Güraltay'dan İzmirspor'a ne zaman geçtin?

Orada bir sene oynadıktan sonra İzmirspor'un altyapısına geçtim. 16 yaşında profesyonel takıma yükseldim. O sene Lig A da yeni kurulmuştu ve profesyonel olarak ilk sezonumda 18 maça çıktım.

O sezonun ardından Karşıyaka'ya transfer oldun ve dört sezon geçirdin. Ancak bu süre zarfında maçlarda çok fazla dakika alamadığını görüyoruz. Bunu sebebi neydi?

İzmirspor'da oynarken Süper Lig takımlarından da teklifler geliyordu. Ancak bu teklifler oyuncu takası şeklindeydi. Başkanımız ise bonservis ücreti talep ediyordu. Bu talebi Karşıyaka karşılayabildiği için oraya transfer oldum. 2003 yazında Karşıyaka'ya geldiğimde takım da Lig B'den Lig A'ya yeni çıkmıştı. Şanssız bir sakatlık yaşadım, daha ilk sezonumda ayak tarak kemiğim kırıldı. Yaklaşık bir sene futbol oynayamadım. Toparlanma sürecim de biraz uzun sürdü. Bu süreç sonrasında hem kendimle ilgili hem de bazı dış faktörler nedeniyle ilk on bire girme konusunda sıkıntılar yaşadım. Sözleşmem dört senelik olduğu için sonuna kadar devam etmek durumunda kaldım. Sıkıntılara rağmen sabırlı olmaya çalıştım. Sözleşmem sona erince bana "Kal" dediler ama Karşıyaka'ya tam olarak adapte olamadığım için ayrıldım. Fakat 2007 Ağustos'unun sonuna kadar takım bulamadım. Biliyorsunuz, yeterince maç oynamamış bir futbolcunun takım bulması oldukça zordur. Bu dönemde bir ara futbolu bırakmayı bile düşündüm.

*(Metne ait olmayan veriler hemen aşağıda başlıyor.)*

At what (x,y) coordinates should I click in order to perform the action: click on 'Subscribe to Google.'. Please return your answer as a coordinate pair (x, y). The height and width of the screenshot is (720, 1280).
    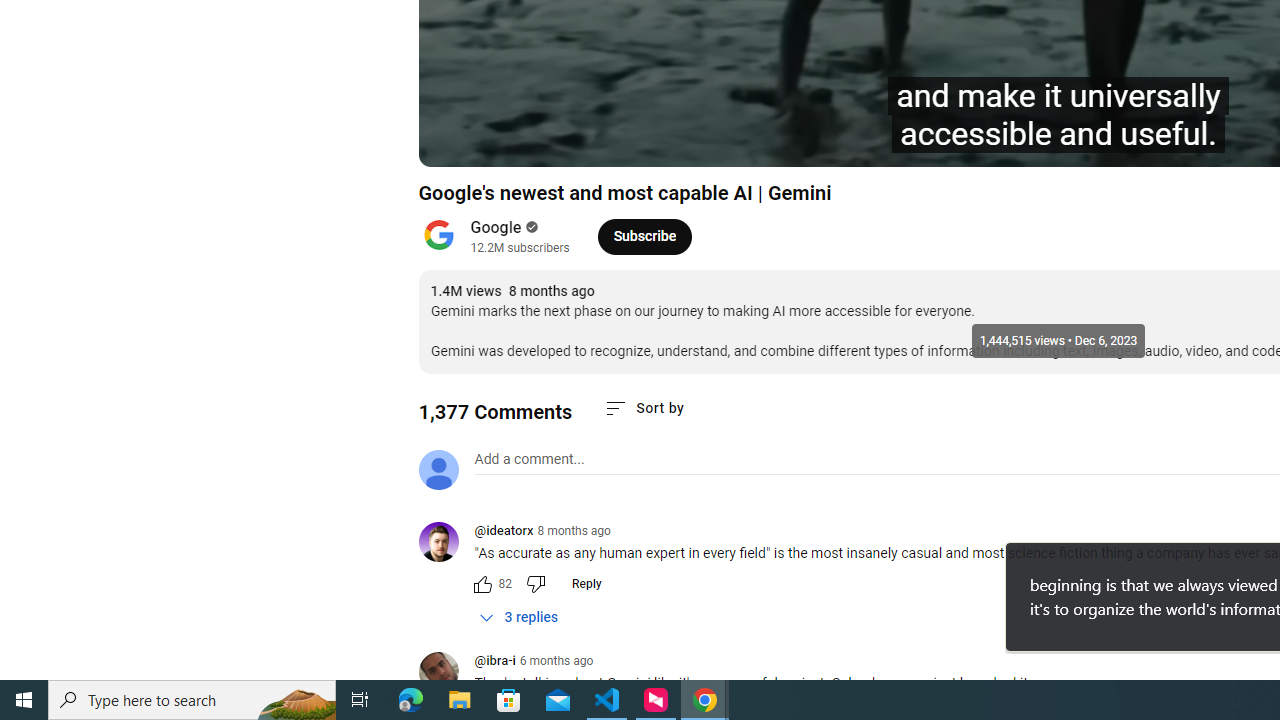
    Looking at the image, I should click on (644, 235).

Peki, Adana Demirspor'a transferin nasıl gerçekleşti?

Adana Demirspor'a gitmem, kariyerimdeki dönüm noktası olarak adlandırılabilir. O sezonun başında Levent Eriş, Karşıyaka ile anlaşmıştı. Ancak daha sonra anlaşmazlığa düşüp ayrıldı ve Adana Demirspor'un başına geçti. Beni 10 yaşından beri tanıyordu. O İzmirspor'da profesyonel takımı çalıştırıyorken, ben altyapıdaydım. Beni Adana Demirspor'a aldıran da kendisidir. Bunun için Levent Hocaya bin kez minnettarım. Orada gerçekten çok iyi bir sezon geçirdim. Levent Hoca ise ligin bitmesine sekiz hafta kala Manisaspor'a gitti, ben de sezonu Adana'da tamamladım.

2007-08 sezonunda Lig B play-off'unda Güngören Belediye'ye kaybedip Lig A'ya çıkma şansını kaybettiniz. Böyle olmasaydı belki de senin için her şey farklı olacaktı.

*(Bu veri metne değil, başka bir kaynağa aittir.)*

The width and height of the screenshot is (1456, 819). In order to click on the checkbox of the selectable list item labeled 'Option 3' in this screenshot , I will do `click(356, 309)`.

Adana Demirspor'la başarılı bir sezon geçirmemize rağmen Lig A'ya çıkma şansını şanssız şekilde finalde kaybettik. Epeyce üzülmüştüm ama futbolda her şeyin mümkün olabileceğini bu şekilde görmüş oldum.

Manisaspor'a gelişin nasıl oldu?

Levent Hoca, daha Adana'dan Manisa'ya gitmeden önce bana "Manisaspor'u Süper Lig'de tutsam da Lig A'ya düşsek de seni takımıma alacağım" demişti. Dediğini de yaptı. Levent Hoca beni önce Adana Demirspor'a, sonra da Manisaspor'a çağırarak büyük bir babalık yaptı. Futbolu bırakmak üzereyken önce Süper Lig futbolcusu oldum daha sonra da A Millî Takım'a yükseldim. Manisaspor'da ilk sezonumda şampiyonluk sevinci yaşadım. Şimdi kulübümde çok mutluyum. Bana her bakımdan değer verildiğini hissediyorum.

Taraftar mücadele eden oyuncuyu seviyor

Adana Demirspor'da taraftarların senin ayrılmana çok kızdığını biliyoruz. Kulüpte sadece bir sezon geçirmene rağmen onlar için çok şey ifade ettiğin belli.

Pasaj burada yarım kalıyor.